Add a sacrificial extension fence to your miter and push it across the dado cutter. With a square and a marking tool of some kind (knife or pencil), extend the sides of the cut out up the fence. Now you can register each end of the cutters to layout marks that you make on your workpiece.

Lining up the marks, I'd cut one end of the desired dado, then line up the marks at the other end of the dado and make that cut; when both ends are cut precisely, it's easy to just nibble away the waste in between.


----------



## Starkey (Mar 1, 2011)

Just do your dado cuts gradually. If you have lots of patience you don't need a dado bit, just keep adjusting the fence.


----------



## woodnthings (Jan 24, 2009)

*Dado or half laps?*

You said:

The plans I have ask for 3.5 inch* dado/rabbet* cuts to support the frame built out of 2x4.
I wouldn't call a 3 1/2" wide cut a rabbet, rather a lap joint, but that's just me. 
As far as how to do it, it doesn't really matter, the technique is the same...nibble,....nibble,...nibble until your cut is the desired width. I personally wouldn't use the full stack for this since it won't get you there in one pass anyway. I'd go with 5/8" or so since it easier to control. I would cut at either ends of the mark as precisely as possible, then nibble out the material in between.  bill


----------



## Rekster (Feb 9, 2011)

Thanks guys, appreciate all the good advice! I think I'll do some practice cuts on scrap first to see what I'm up against.


----------



## SteveEl (Sep 7, 2010)

Since I'm a rookie, I look for ways to try to eliminate layout error and here's two ideas.

If the dado needs to line up on different pieces of equal length, try to lay them out with the pieces clamped (to eliminate too-high/too-low error on one piece)

Then to eliminate errors in laying out the width, I do this:

Use a sled (or an extended fence on the miter guage) with a kerf for the current blade setup in the fence

Place the first piece of stock so that whatever layout mark is farthest to the right lines up with the L side of the kerf in your fence 

Place scrap of the intersecting piece to the R of your stock and then anchor the stop block to the R of the scrap.

Remove scrap

By eye, slide the stock over so your mark is now on the R of the kerf, and cut the first pass.

Gradually repeat while sliding the stock ever closer to the stop block.

When you're done (and if I described it correctly) it should be a perfect fit.

Before I had a table saw I used my circ and a speed square to do this.

Tedious, like I said.


----------



## Tony B (Jul 30, 2008)

*Dado and Lap Joints*

My workbench is a combination of lap joints and dados.
The way I make my lap joints are to stack my dado to ¾” wide cut or 13/16” if your blade bolt can handle it.

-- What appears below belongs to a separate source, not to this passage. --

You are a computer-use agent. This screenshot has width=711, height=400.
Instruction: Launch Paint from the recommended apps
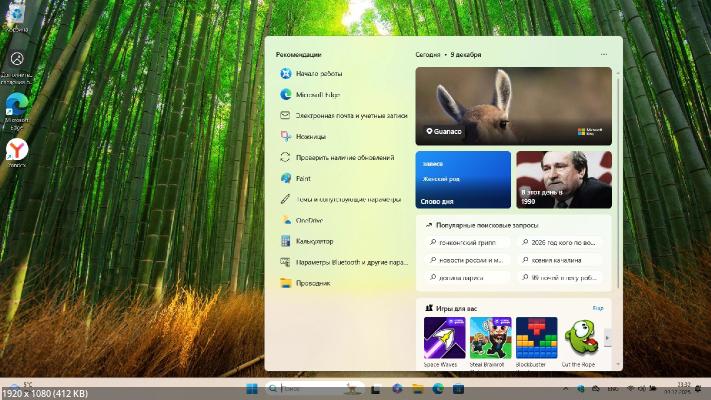(x=302, y=178)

Some saws wont stack more than ¾” wide. 
Next thing is to set the height of your cut. This is done by measuring which will get you close, but no cigar. The thing to do in your case would be to have some scrap 2x4’s handy. Make sure that they are the same thickness as the ones for your workbench. Then go ahead and make cuts on one end of both scraps. The length of the cut is not important at this point. After the 2 ends are cut, flip one over and place one on top of the other and see how flush they are to each other. Then make adjustments in height of cut accordingly. 
Now that you have the height set, move your fence out so that the left side of the dado is exactly 3 ½” from the fence – see attached sketch.
Make your first cut using approx. half the dado width. This will give you a nice size removal without over burdening your saw or your dado blade. Continue doing this ½ dado width at a time. Eventually the end of the 2X4 will slide along the side of the fence which will act as a stop for your final cut. This is a fairly safe way of doing it because the dado blade is not trapped inside the wood – the right side is always open. 
Use a similar technique for the dado slot which will be trapped inside the wood. This is a little hairier because the blade is surrounded by wood but not to worry. You already have some experience at this point. Start by marking off the area that the dado cut will be made. *Without* the fence, using the miter gage, make your first cut approx. ¼ “ in from the right end of the cut. You will have to use the full width and full height required on this cut. Not hard to do, just have a good grip on the 2X4 and make a slow and steady cut as the saw will allow. 
After you have done all of your pieces this way, move your fence into position so as to make your next cut where the right side of the dado blade will make the cut on the right side line you drew. The fence will act as your stop. *IMPORTANT !!! *Before you actually make this cut, move the miter gage to the slot on the right side of the blade. You will have much better control of the 2x4 this way. Then go ahead and make this cut on all of your pieces. 
Next, move your fence again to act as a stop for the left side of your intended dado slot. Then proceed like in the lap joint portion in that you will chew away wood using ½ dado blade width at a time. This time the miter gage can be used in either right or left side of your blade depending on what you are most comfortable with. When making these cuts, the right half of the dado blade is not cutting wood. It is in ‘free’ space. 
This is actually easier to do than to explain.


----------



## woodnthings (Jan 24, 2009)

*Nice effort on the sketch tony*

To add to your technique for a mid length dado or half lap, all the board widths must be the same for the joints to be uniform and tight.
This is the method I use:
Determine the edge of the dado from the right side of the board and mark it.
Using the miter gauge , make your first pass, turn off the saw leaving the blade in the kerf.
Set the fence to the right end of the board using a stop block clamped to the left side of the fence, to avoid a pinch between the fence and blades.
Using a sample piece, mark the left side of the kerf for reference.
Nibble away material right up to the line, fit the crosspiece and continue to take very small, 1/64" cuts until it fits exactly. DON"T MOVE IT.
Move the fence and stop block to the left until it bumps the piece you have held in place.
Make all the remaining cuts using the stop block as a reference for the left edge of the lap/dado.


----------



## cabinetman (Jul 5, 2007)

Dadoes can be any width. Another method would be to leave a single blade as the cutting blade, make left and right cuts the depth of the recess desired. Then do a series of cuts across the area (like ¼" apart), and just use a chisel and chisel off the sections. The bottom may need to be flattened or not. 












 







.


----------



## Rekster (Feb 9, 2011)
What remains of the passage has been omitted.